My Learning Cafe

Wednesday, September 27, 2023

Database Sharding

What is Database Sharding?

Any application or website that sees significant growth will need to scale to take care of the increase in traffic. Some organisation's choose to scale their databases dynamically.

Sharding is a database architecture pattern related to horizontal partitioning.

Separating a table's rows into multiple different tables (which are known as partitions)
Each partition will have the same table and schema but the rows would be different
Data in each of the rows is different
Data is broken up into smaller sets known as shards.
These shards are then pushed into multiple distributed database nodes.
All the data collectively in all these shards represent the entire dataset.
This is also known as scaling out.
We can add more machines as the load increases.
Leads to faster processing.

Vertical partitioning

Columns are separated and put into new tables
Data is unique but there is a common column in all tables to align the data
Known as scaling up
Upgrade hardware, CPU and memory.

Benefits

As the table grows, queries slow down.
With horizontal sharding, queries go through fewer rows and hence are faster.
If there is an outage, only a single shard may get impacted and while it may impact the application, the overall impact would be less as compared to the whole DB being down.

Drawbacks

Complex
Very difficult to return to unsharded/original form
Unbalanced shards

In case the sharding was done by name e.g.
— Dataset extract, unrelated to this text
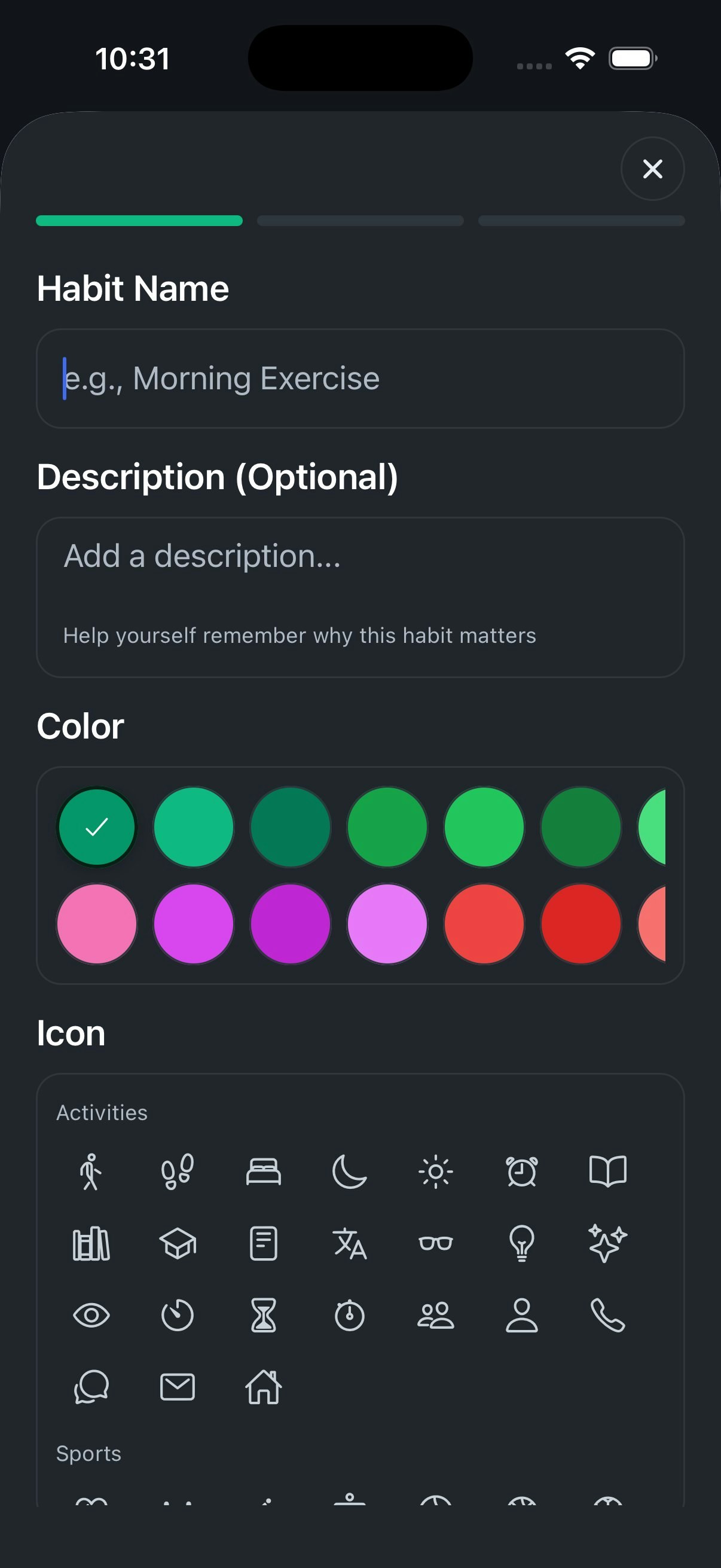Select the hourglass icon
The height and width of the screenshot is (1568, 721).
click(x=264, y=1316)
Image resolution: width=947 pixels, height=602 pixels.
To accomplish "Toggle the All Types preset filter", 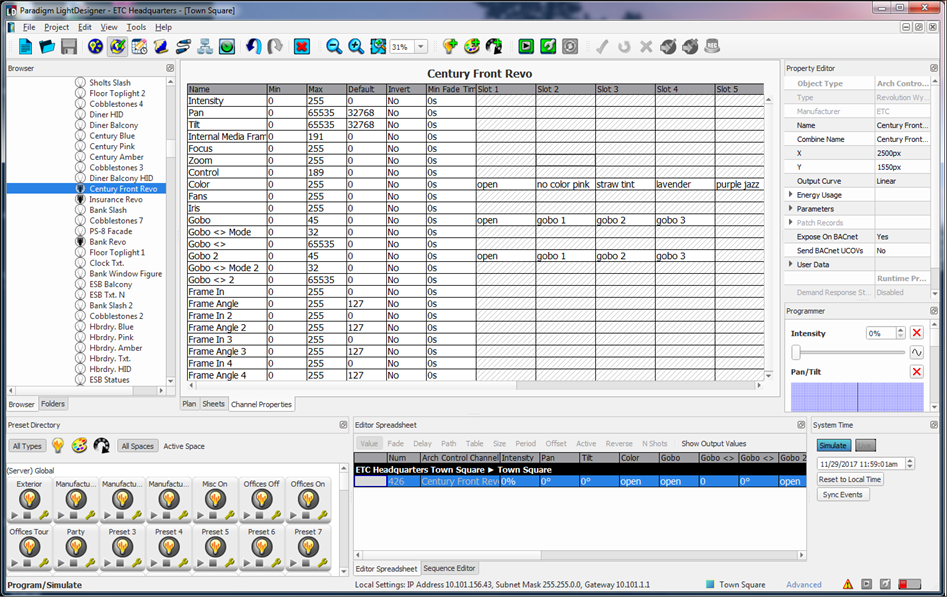I will pyautogui.click(x=27, y=446).
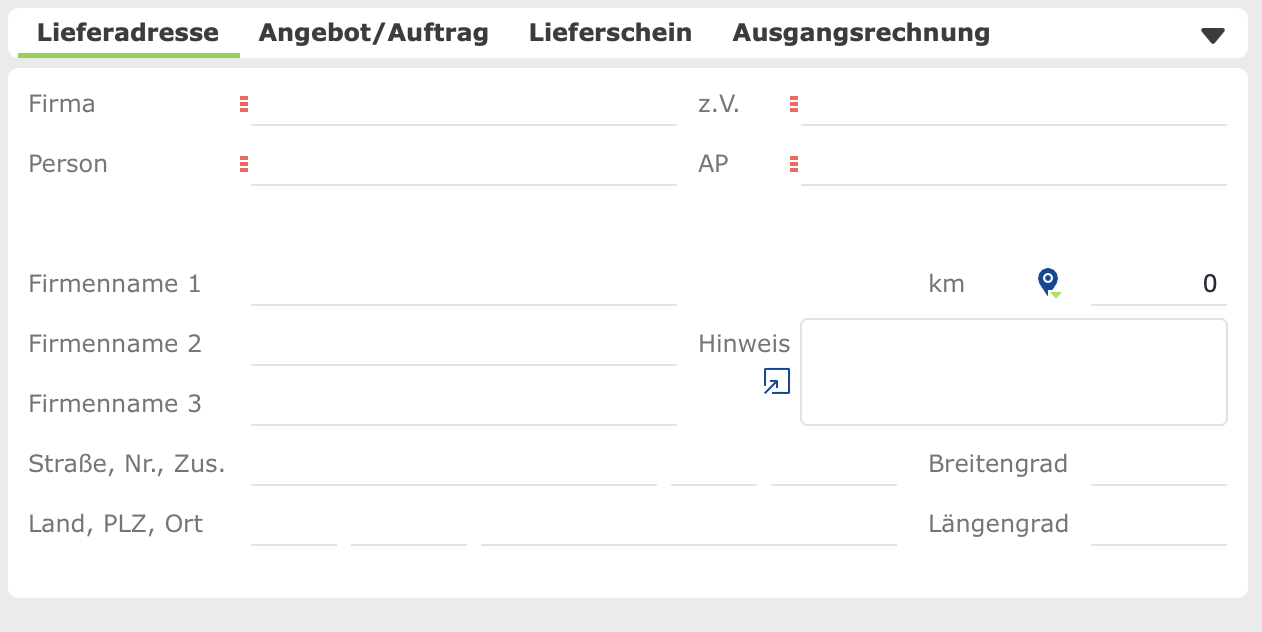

A-H, I-P and S-Z
If the names are more in A-H and less in S-Z, it would lead to unbalanced shards
Application queries to A-H will slow down
Thus, A-H shard is known as database hotspot.

Not supported by all DBs like PostgreSQL

Sharding Architectures

Some of the Architectures that are important for all to be aware of:

Range Based sharding

Sharding data based on a range (obvious by the name)
Relatively simple to implement
Every shard has unique set of data
Read and write from the shard where the range falls in.
As expected, this can lead to unbalanced data as well.

Directory Based sharding

Create a lookup table that will contain a mapping of a Key and shard ID.
Do note that the key here should have low cardinality (less # of possible values)
Application needs to have another query to get shard ID from the lookup table.
Can the lookup table become a point of failure? Yes, it can.

Key Based Sharding

Also known as Hash Based Sharding
Creates a hash value from a key and that hash value represents the Shard ID
The shard key value should be static and not change with time
If data grows and more shards need to be added, effort would be needed to add corresponding hash and do remapping of existing values.
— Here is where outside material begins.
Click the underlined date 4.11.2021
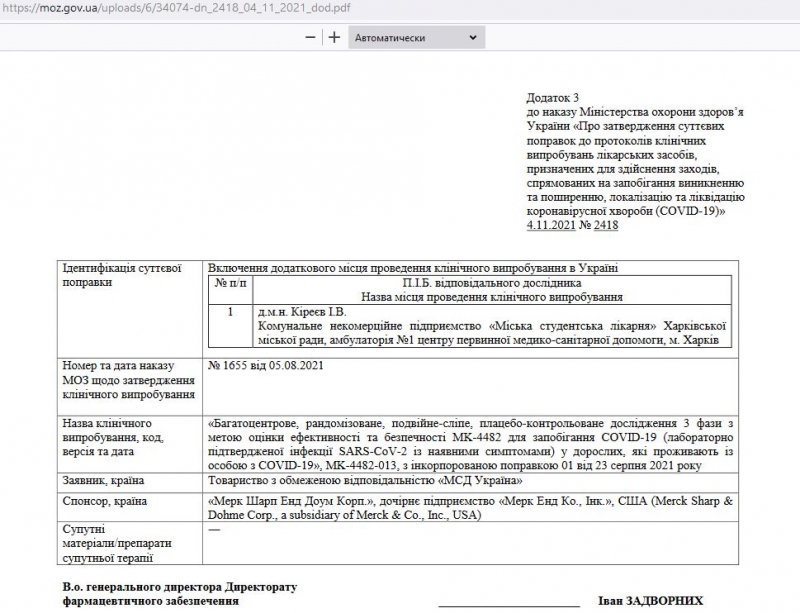This screenshot has height=613, width=800. pyautogui.click(x=551, y=225)
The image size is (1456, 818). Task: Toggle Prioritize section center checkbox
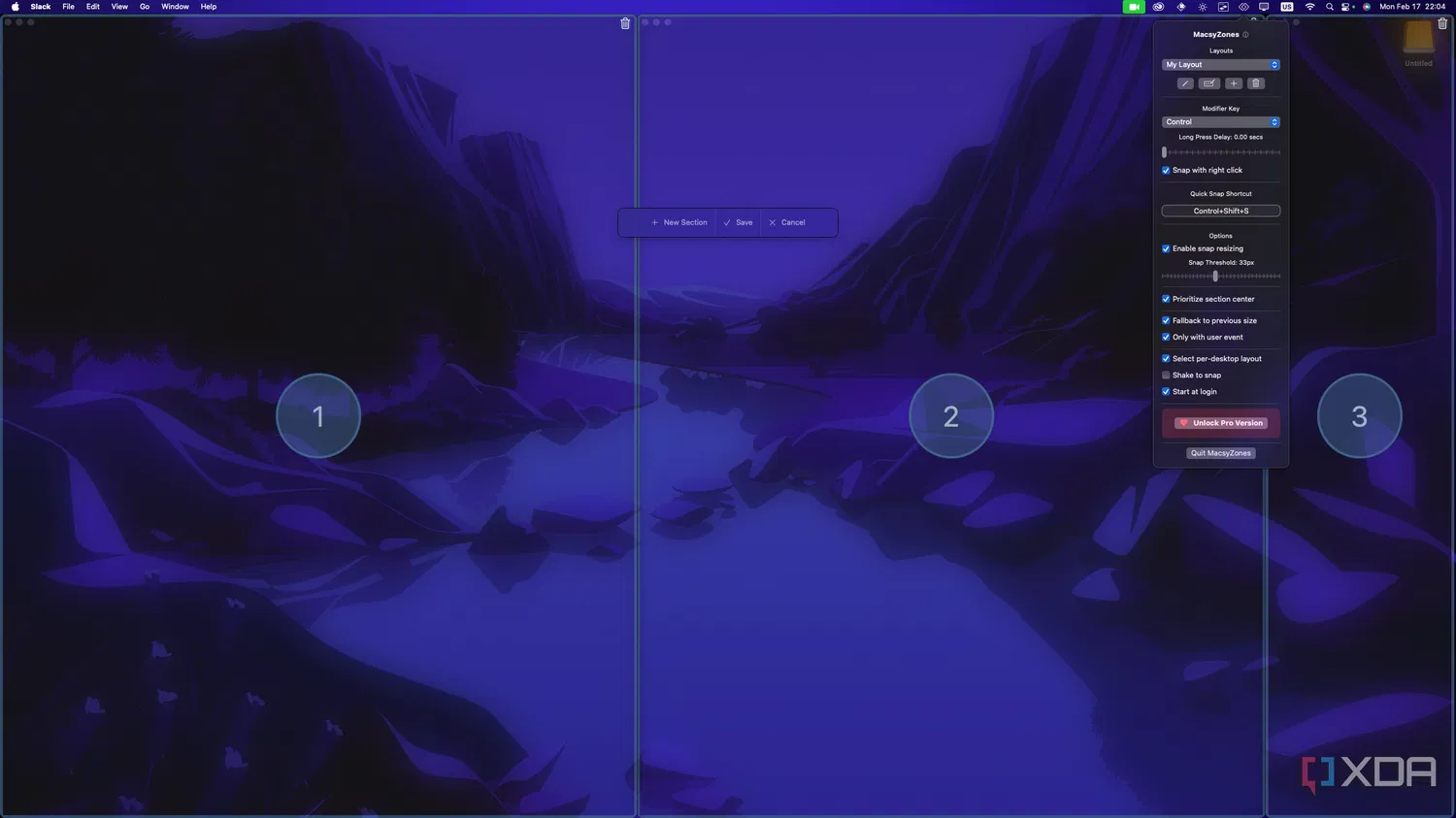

Saturday, October 17, 2020

ElasticSearch (Introduction)

Q. What is ElasticSearch?

ElasticSearch is an open source analytics and full text search engine.
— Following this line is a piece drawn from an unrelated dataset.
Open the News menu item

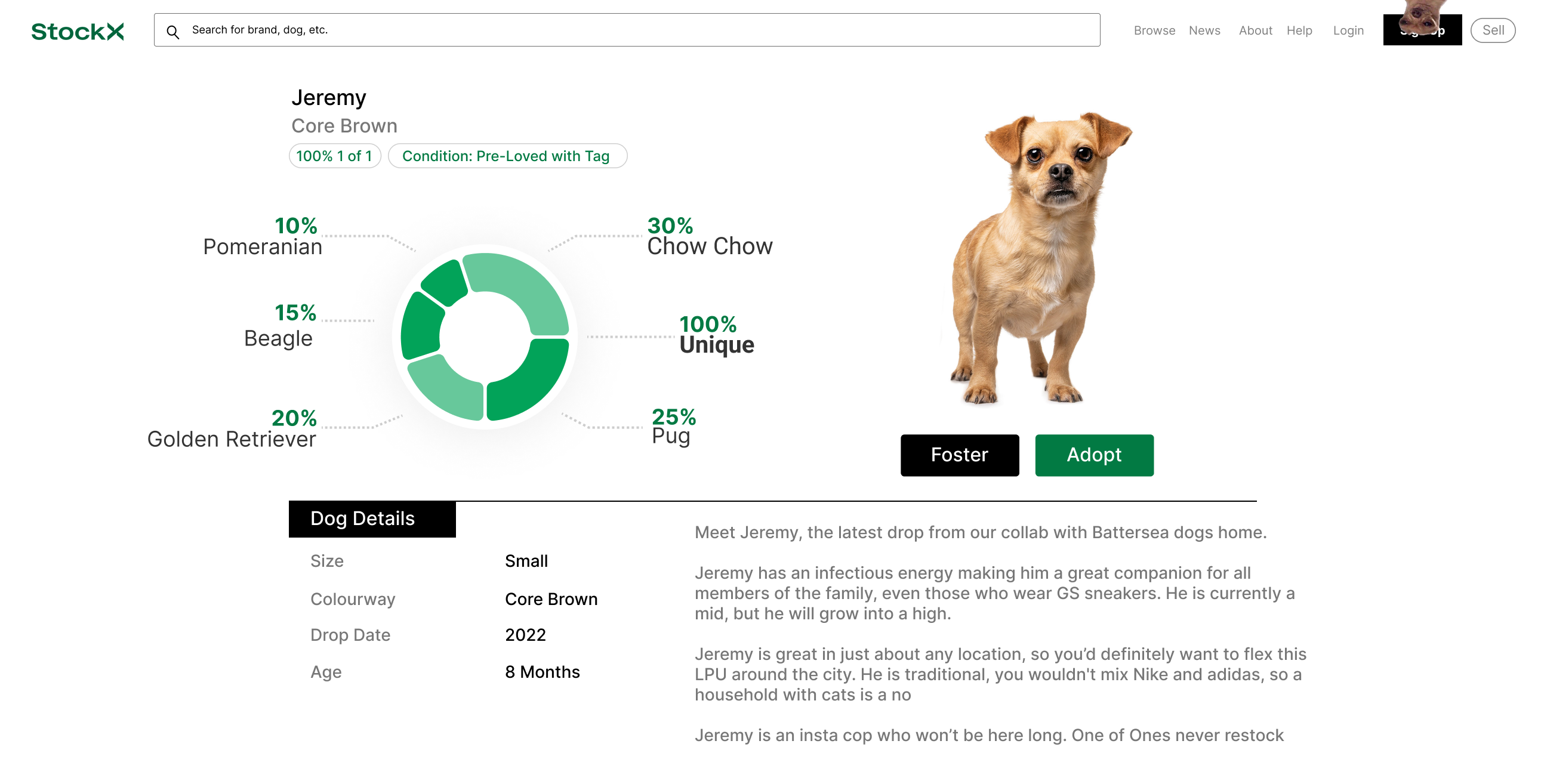pos(1204,30)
Often used to enable search functionality for applications. One can built complex search functionality using Elastic Search. Can also be used to aggregate data and analyze results.

Data is stored as documents (JSON Object) in ElasticSearch.

e.g A document in ElasticSearch corresponds to a row in a relational database (for better understanding).

This document contains fields which corresponds to columns in a relational database row.

e.g

{

"Name": "James Bond",

"DOB": "01-01-1999",

"EmployeeID":"10203"

}

Data is stored in Nodes. There are multiple nodes and each node stores a part of the data.

Node is an instance of ElasticSearch. A machine can have many nodes. To store large datasets, we use multiple machines, each having multiple nodes. Best to have a node per machine.

Set of nodes is called a Cluster.

Every document in ElasticSearch is stored within an index (all documents need to be indexed).

e.g A document containing a person's details like name, country, DOB etc may be stored in an index names "people_index".

Indexes are broken into shards which resides on nodes. Based on the capacity of node(s), shards are created and they reside on the nodes. Sharding helps in improving performance since queries can now be run in parallel on multiple shards.

By default, an index has one shard and we can configure to increase/decrease the # of shards using split/shrink API.

But what if a node/shard fails? Will we lose data?

If there is no copy of the data, we will lose data. Replication is enabled by default in ElasticSearch. Default value is 1.

Replication is configured at the index level. We can choose the # of replicas we need while creating an index (default is 1 as mentioned above). Copies of shards are created. These copies are known as "replicas" or "replica shards".

The main shard is known as the "primary shard" and a replication group (primary and replicas) is created.

As obvious the replicas will be stored in different nodes to avoid a single point of failure.

But what if I have only one node?

Replication in one node makes no sense since failure of node will lead to loss of data. Need to have a minimum of 2 nodes for replication to be effective.

How is replication distributed?

1 node:

Replication ineffective.

2 nodes:

With the default configuration of 1, the replicas will be placed in the other node (other than the primary)
With a configuration > 1, all replicas will be placed in the other node (other than the primary)

> 2 nodes:

With a configuration > 1, all replicas will be distributed across multiple nodes to improve availability and fault tolerance.

What does replication achieve?

High availability (replica available in case of downtime)
Throughput (since search queries can be routed to replica as well and hence improve performance)

Can we take backups of the data?

Snapshots can be taken at any point in time (at index level or cluster level). Can be used to restore data as well.